B) Specific Belly Fat Exercises|Abdominal Workouts.
There are a number of abdominal exercises which will help you to get a flat tummy. The most effective and relatively easy ones are mentioned here. These exercises are to be combined with the general exercise you have chosen and which have been explained above.
1) Mandukasana : This is a particular effective belly fat exercise and gives quick results. It is easy on the body, but it is necessary that you observe minutely and follow as explained. Go to http://www.youtube.com/watch?v=mDiS3ac_H6o and watch the video. It may take a little time and effort to be able perfect it, but stay at it and watch your belly lose fat. No weekly offs.
2) Skipping: This is an easy to perform belly fat exercise. Make sure you use a rope that is of the right size for your height and always land on the balls of your feet ( the front portion of your sole). Start with say 25 skips a day and gradually increase to 100 skips and then gradually to 200 skips a day. No weekly offs.
3) Sit on a chair without arm rests, with your feet slightly apart and firmly planted on the ground and your back straight. Grasp your left knee with both hands in such a fashion that the fingers are interlaced. Then slowly bend forwards towards the left knee, completely exhaling as you bend. Stay in bent position for 4 to 5 seconds and then slowly straighten up while inhaling. Repeat this with the right knee. Do this 10 times with each knee and then over the next few days, gradually increase to 20 and then to 30 times with each knee at one sitting everyday. No weekly offs.
4) Again sit on the chair without arm rests, with your back upright, your feet together and your hands hanging on the sides . Very slowly raise your left leg to bring it at right angles to your abdomen. Hold it for 4 to 5 seconds without bending the knee of the straightened leg and again slowly, lower your left leg. Repeat with other leg. Start with 10 times with each leg and gradually increase as explained above to 30 times. Repeat similarly by raising both the legs simultaneously. No weekly offs.

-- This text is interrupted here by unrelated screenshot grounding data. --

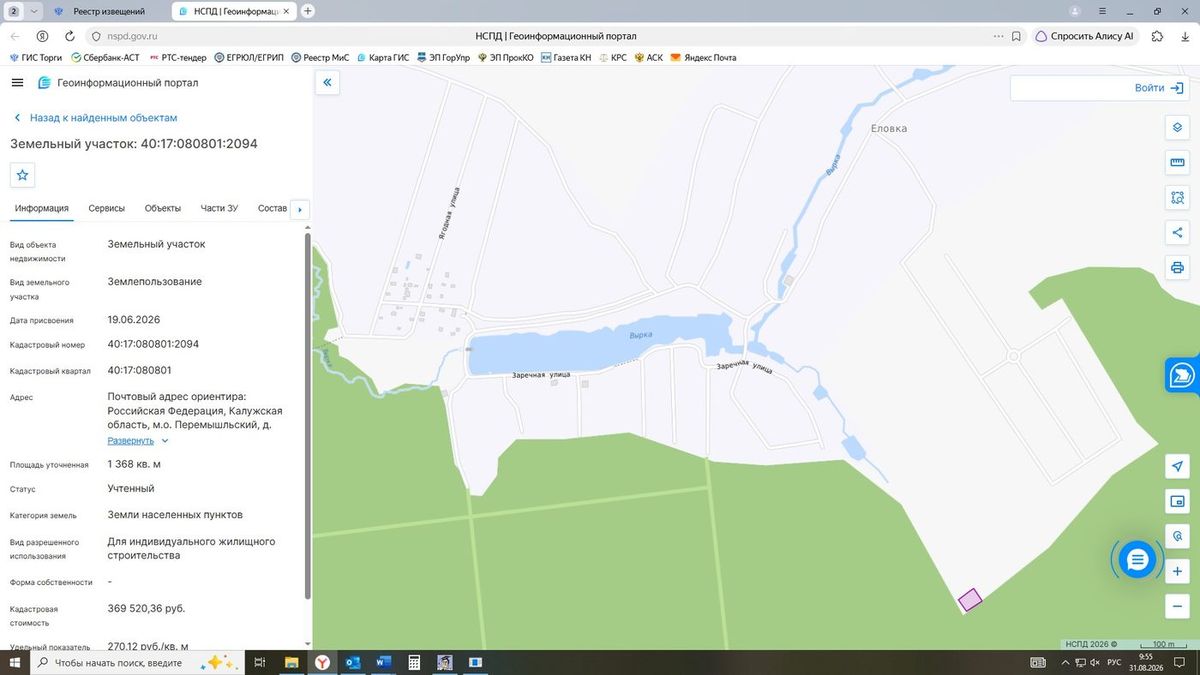This screenshot has height=675, width=1200.
Task: Open the map layers icon
Action: tap(1177, 128)
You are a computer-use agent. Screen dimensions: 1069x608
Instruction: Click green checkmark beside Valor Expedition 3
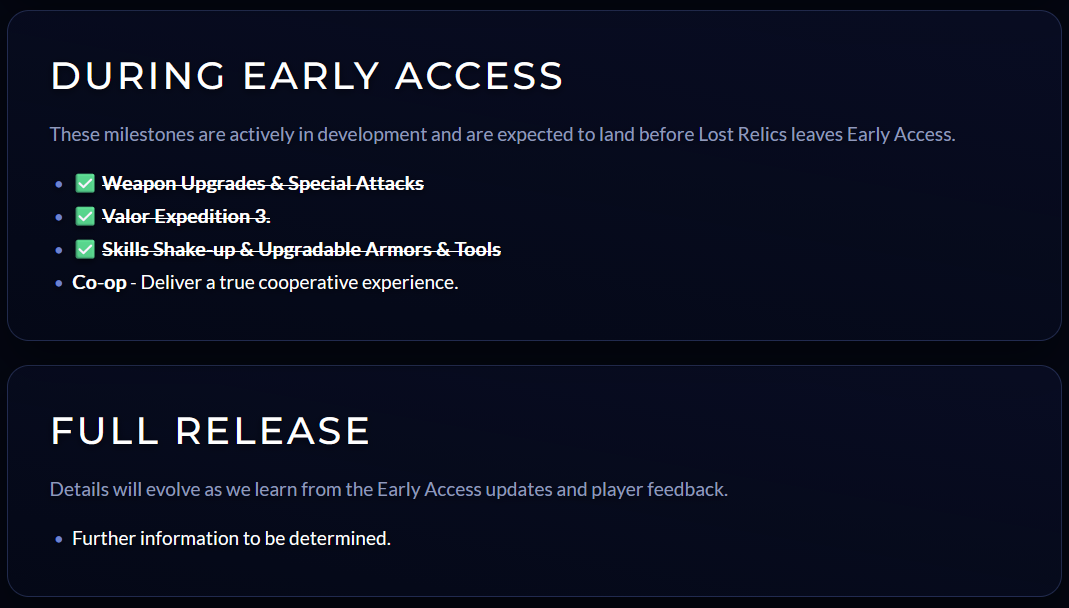pos(85,216)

5) Sleep on a hard surface with hands on the sides. Breathe in and slowly lift one leg without bending either knee. Try to bring the leg at right angles to your body. Hold for 4 to 5 seconds and slowly lower the leg without any knee being bent. Exhale slowly while lowering the leg. Repeat similarly with the other leg. Do it 10 times daily with each leg and gradually increase to 30 times a day with each leg. Repeat similarly by raising both the legs simultaneously. No weekly offs.
Important:
Reading the instructions for each abdominal exercise carefully and following them accurately as explained is essential for quicker results to lose belly fat and get the flat stomach, you want. Pay special attention to your breathing and follow as explained. You should do these 5 belly fat exercises everyday along with an exercise you have chosen from group A. If possible, the exercises for belly fat could be repeated twice a day to reduce stomach fat and get a flat tummy faster.